The teenage girl and her father were singled out for advocating girls’ education in Swat, and the attack on her ignited an international commotion. She miraculously survived the attack and is now a leading campaigner for girls’ education worldwide as co-founder of the Malala Fund.
The biopic depicts how Malala, her father Zia, and her family are devotedly fighting for female education globally.The documentary highlights all facets of this out-of-the -ordinary young girl’s life.From her close bonding with her father who inspired her love for education to her vehement speeches at the United Nations, the film depicts all aspects of Malala’s life.
Here we present to you portions of reviews from some of the leading film critics to help you decide if the documentary is worth a watch or not.
From The Guardian:
The title of Davis Guggenheim’s uplifting account of Malala Yousafzai’s heroic battle for female education and empowerment offers a strange twist on that of her inspirational memoir, I Am Malala.

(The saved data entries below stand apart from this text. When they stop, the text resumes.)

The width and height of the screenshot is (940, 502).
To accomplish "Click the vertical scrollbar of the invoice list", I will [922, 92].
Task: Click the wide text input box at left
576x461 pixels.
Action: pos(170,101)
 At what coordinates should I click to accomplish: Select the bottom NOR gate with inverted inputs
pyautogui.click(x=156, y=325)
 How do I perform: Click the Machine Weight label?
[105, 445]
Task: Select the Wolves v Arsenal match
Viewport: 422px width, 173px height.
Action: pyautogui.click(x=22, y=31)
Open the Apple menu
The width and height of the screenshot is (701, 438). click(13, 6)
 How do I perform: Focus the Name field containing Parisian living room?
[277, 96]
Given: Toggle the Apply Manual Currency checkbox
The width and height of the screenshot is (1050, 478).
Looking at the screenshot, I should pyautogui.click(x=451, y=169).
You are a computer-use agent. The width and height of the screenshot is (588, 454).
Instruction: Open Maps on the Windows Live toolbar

Blending sumptuous animation with harrowing news footage and enchanting domestic interviews, Guggenheim builds a portrait of a nurturing family who are at once reassuringly ordinary yet utterly extraordinary.This documentary serves as a stirring tribute to an indomitable young woman whose story doesn’t really need a lush Thomas Newman score to pluck at your heartstrings and inspire your devotion.
From Huffington Post:
Davis Guggenheim’s documentary filmed over 18 months looks beyond Malala the activist to her life in Birmingham and we see a self-assured, warm, intelligent and compassionate teenager, at ease with her family and proud of her Pashtun culture with her father Ziauddin as prominent a figure as his famous daughter but what nags is the sparse reference to the Taliban, fundamentalism and the family’s relationship to their fellow villagers in the Swat Valley.
From The New York Times:
The film is primarily interested in spreading her message and seems pitched to a young audience. Nothing wrong with that. But it only occasionally delivers the kind of unguarded moment that makes you feel as if you’re getting beneath the media image, and it is not at all interested in discussing broader issues raised by Malala’s fame. The film doesn’t particularly examine the price of Western superstardom. And just how her fame is affecting things back home in the Swat Valley of Pakistan, if at all, remains unexplored, as does the uneasy question of how much heritage you have to give up to become a Western media darling.
From The Washington Post:
Filmmaker Davis Guggenheim has made an affectionate and moving portrait of Malala that also paints her as remarkably brave, poised, funny, articulate, smart, self-aware, resilient and curious. It is when Malala talks about changing the world that you actually might start to believe that this kid, who is still only 18, could someday make a difference. If there’s a quibble with the film, it’s that it glosses over what it’s like to grow up in the glare of worldwide celebrity. Guggenheim is clearly in awe of her. By the end of He Named Me Malala, you may be, too.
Emma Watson who recently interviewed Malala at the premiere of her biopic tweeted:
Beautifully shot.. Intimate.. All those good things. If you've seen it already tell me your favourite parts! X #HeNamedMeMalala
— Emma Watson (@EmWatson) November 6, 2015
Now you can decide for yourself whether you should give the biopic a go or not?